Once daily administration: Clinical trials comparing once daily at bedtime dosing versus 2-4 times-a-day dosing have shown that urinary volume is significantly decreased with single daily dosing.
Total daily doses of lithium required to reach therapeutic levels were lower with the once-daily dosage schedule than with the divided dosage schedule.
In addition, administration of a single bedtime dose of lithium may result in initial post-absorptive symptoms - which are believed to be associated with rapid rise in serum lithium levels, to occur at night while the patient is sleeping.
In one study, significantly less sclerotic glomeruli, atrophic tubules and interstitial fibrosis were observed in patients on a single daily dosage regimen, as compared to patients on a multiple daily dosage regimen.
Toxicology: The oral ED
50 of lithium carbonate in the rat is 635 mg/kg, and in the mouse 650 mg/kg.
Subacute toxicity studies indicate that lithium accumulates faster and death occurs earlier in rats and dogs fed low sodium diets. Dogs given 20 mg/kg/day of lithium chloride showed no signs of toxicity when fed a normal salt diet, but died in 2-4 weeks when fed a low sodium diet. Similar results occurred in rats. The signs of toxicity consisted of tremors, lethargy, salivation, vomiting, diuresis, bloody diarrhea, anorexia, emaciation and coma. EKG changes similar to those produced by potassium intoxication, were observed. Animals protected by a high sodium intake developed only polyuria. Serum lithium rose gradually in the animals developing signs of toxicity, while serum potassium levels remained fairly constant. In the final stages, serum lithium values rose rapidly as a result of irreversible renal damage in the terminal stages hyperkalemia and azotemia were recorded.
The principal toxic effects of lithium are on the kidney with lesions in the distal convoluted tubule of dogs and in the proximal convoluted tubules of rats. The primary toxic effects in man appear to be on the central nervous system.
The long-term toxicity of lithium has not yet been tested in animal studies.
Reproductive Studies: Lithium salts influenced the embryonal development of sea urchins, mollusks, amphibians, and chicken embryos.
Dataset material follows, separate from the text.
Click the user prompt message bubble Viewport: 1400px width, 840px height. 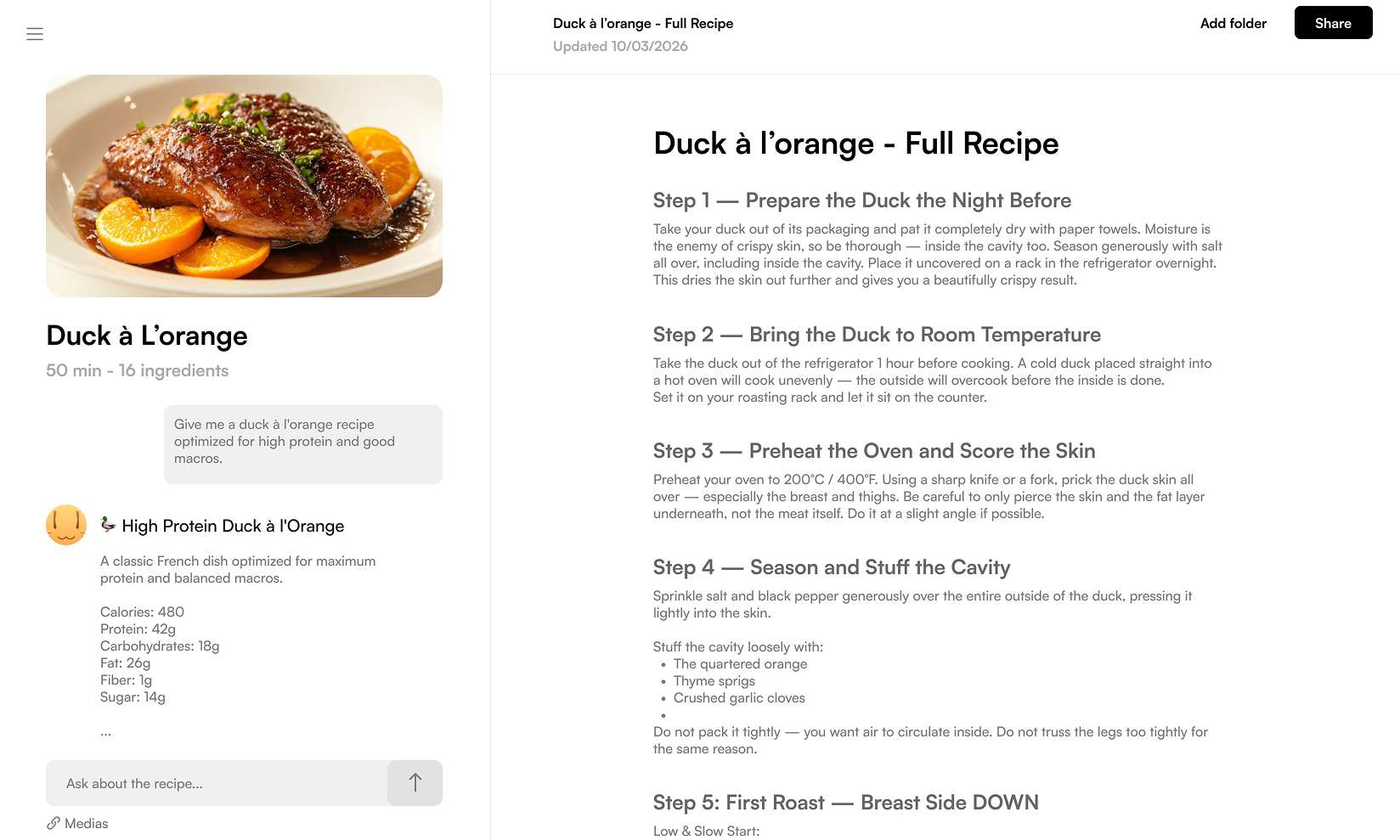pos(303,444)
Adverse effects on reproduction have also been reported in mammalian species. Adverse effects on the number of corpora lutea, percentage of resorption, embryonal viability and weaning weights in rats, the number of implantation sites in rabbits, and the birth weights in monkeys, have been produced in lithium studies. Cleft palates occurred in the offspring of treated mice and rats, in the latter species together with ocular and auricular defects, with lithium doses producing blood levels similar to those obtained with therapeutic doses in man.
Lithium decreases the fertility of male rats and is spermicidal in vitro for human and animal spermatozoa.
The retrospective studies congenital abnormalities were observed in 6% of infants born to mothers taking lithium carbonate during the first trimester of pregnancy. This incidence was considered to be no greater than that observed in the general population of infants.
Infants born to mothers who took lithium during pregnancy had a higher than expected ratio of cardiovascular anomalies (6%).